**Exercise prompt**: Find the word "screenshot" in the records below. List each line containing it.

**Data for the task**:
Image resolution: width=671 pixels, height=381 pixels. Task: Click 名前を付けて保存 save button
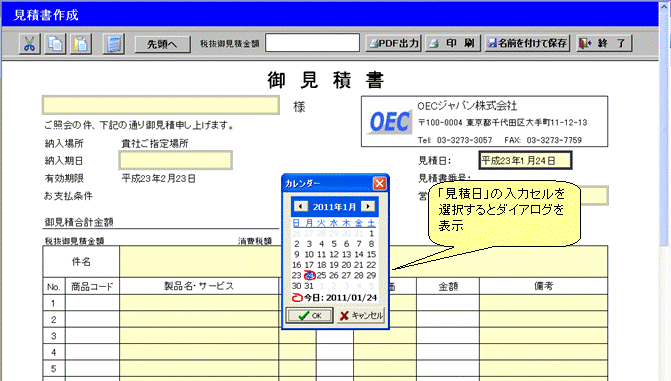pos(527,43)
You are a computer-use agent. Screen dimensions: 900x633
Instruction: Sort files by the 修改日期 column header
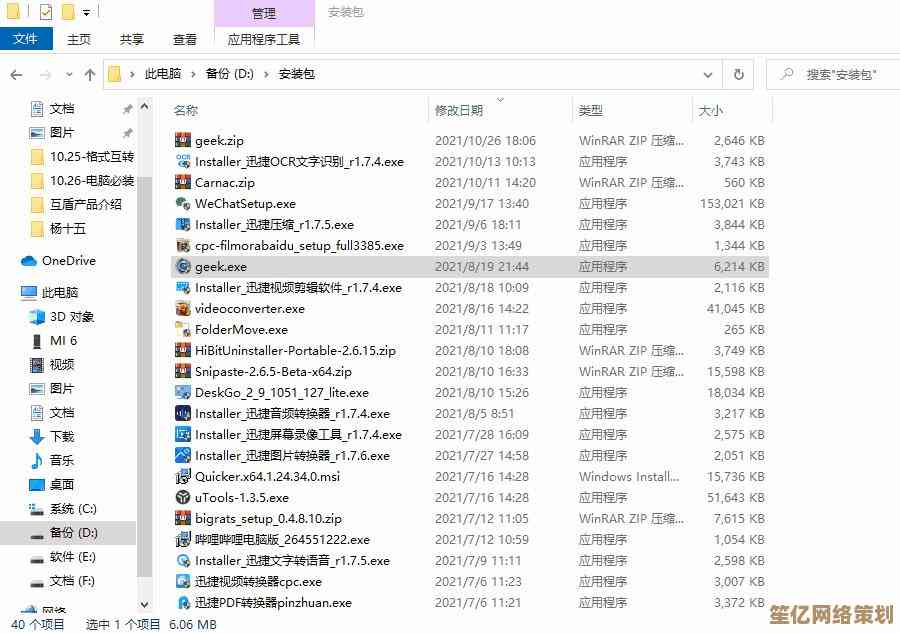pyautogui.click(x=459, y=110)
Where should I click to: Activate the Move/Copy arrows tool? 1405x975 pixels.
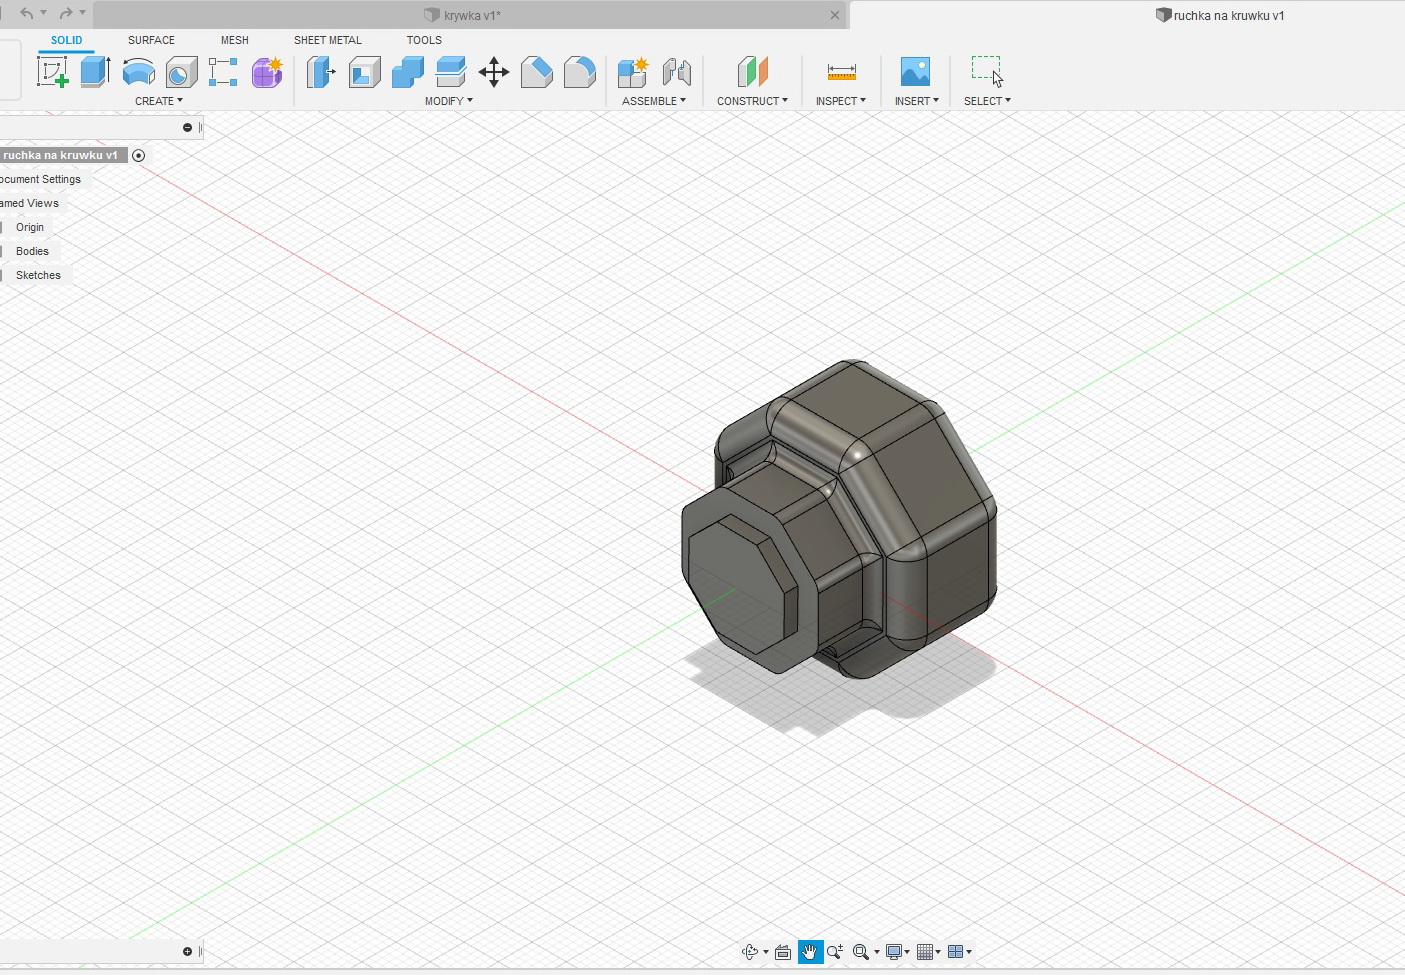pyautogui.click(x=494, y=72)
...
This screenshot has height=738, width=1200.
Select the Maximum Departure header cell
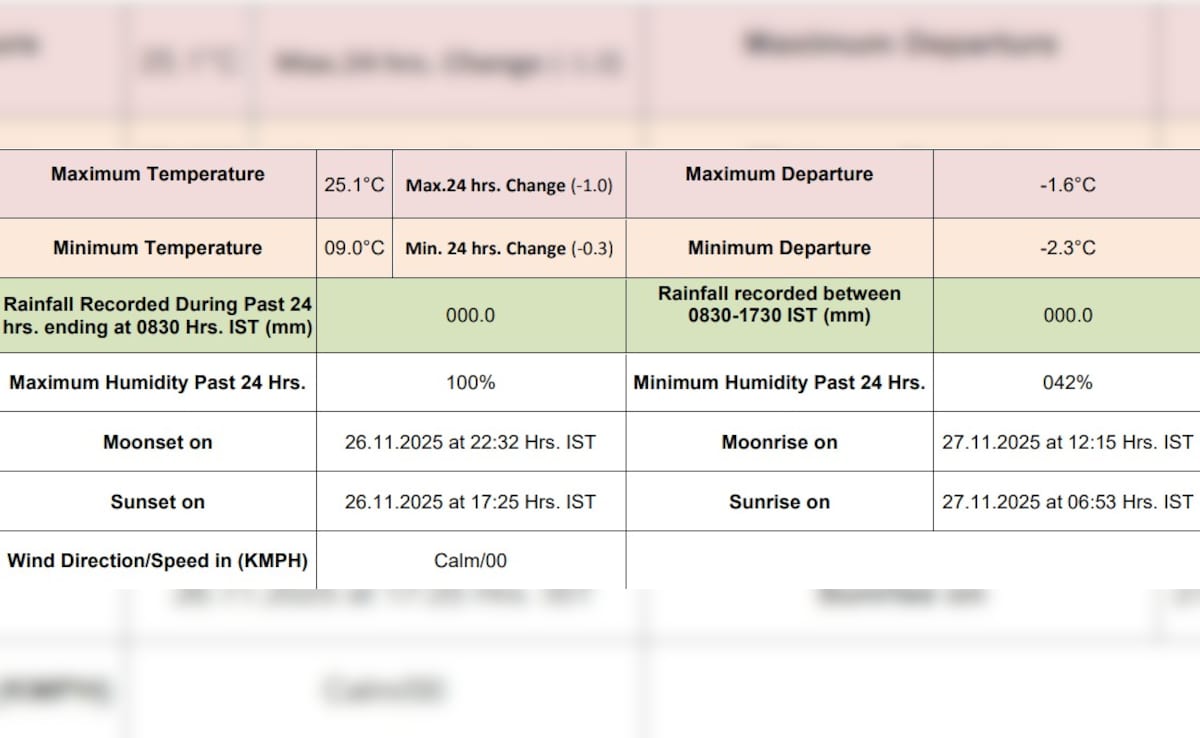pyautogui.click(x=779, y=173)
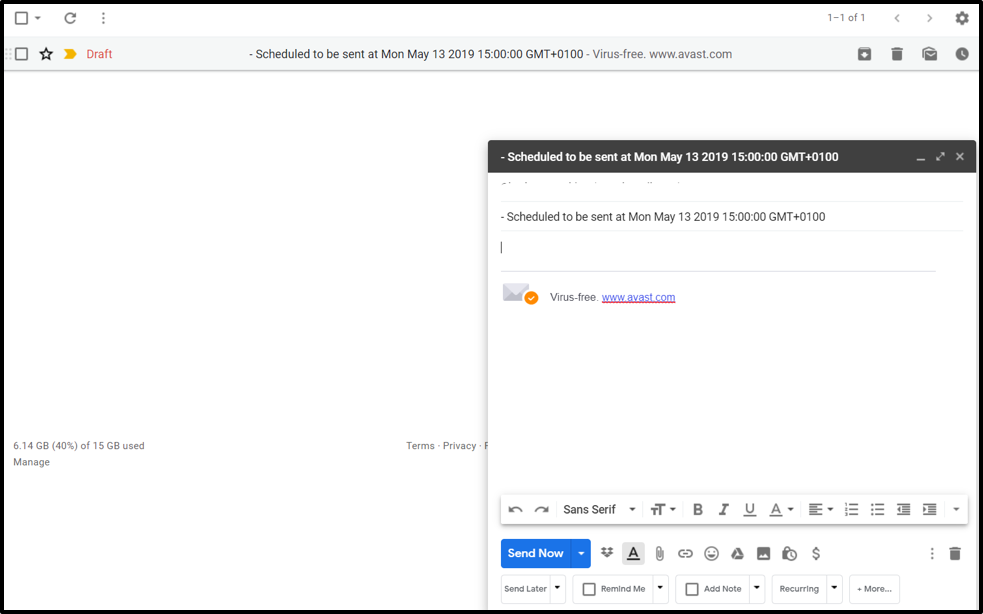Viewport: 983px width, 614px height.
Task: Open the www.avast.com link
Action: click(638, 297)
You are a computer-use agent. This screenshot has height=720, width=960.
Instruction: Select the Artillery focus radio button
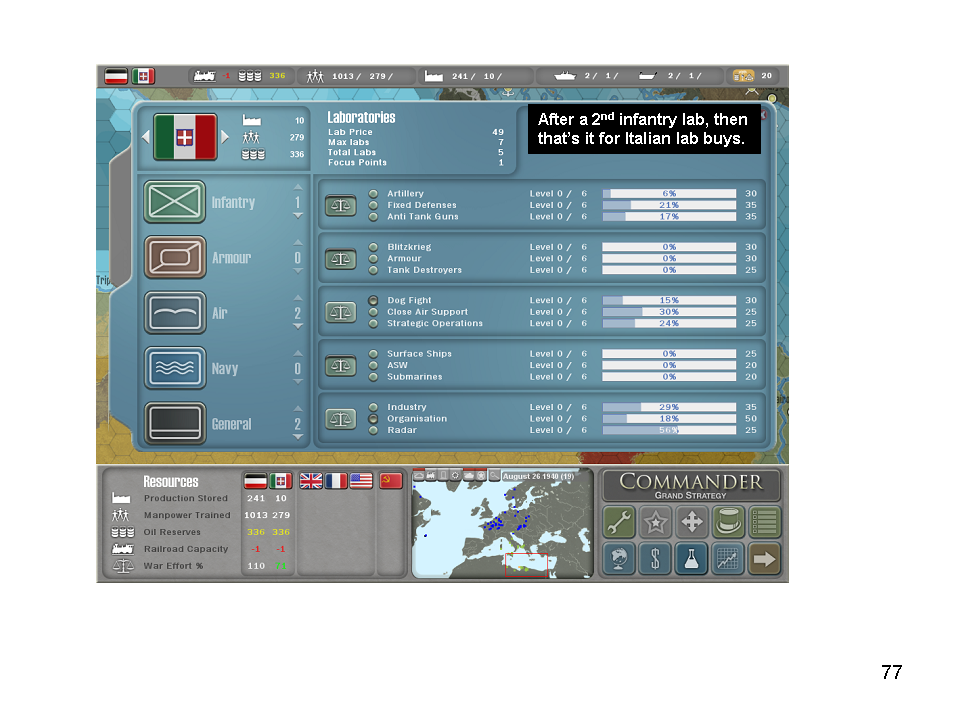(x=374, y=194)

**Response to the exercise**:
This screenshot has height=738, width=1200.
You are a computer-use agent. This screenshot has height=720, width=960.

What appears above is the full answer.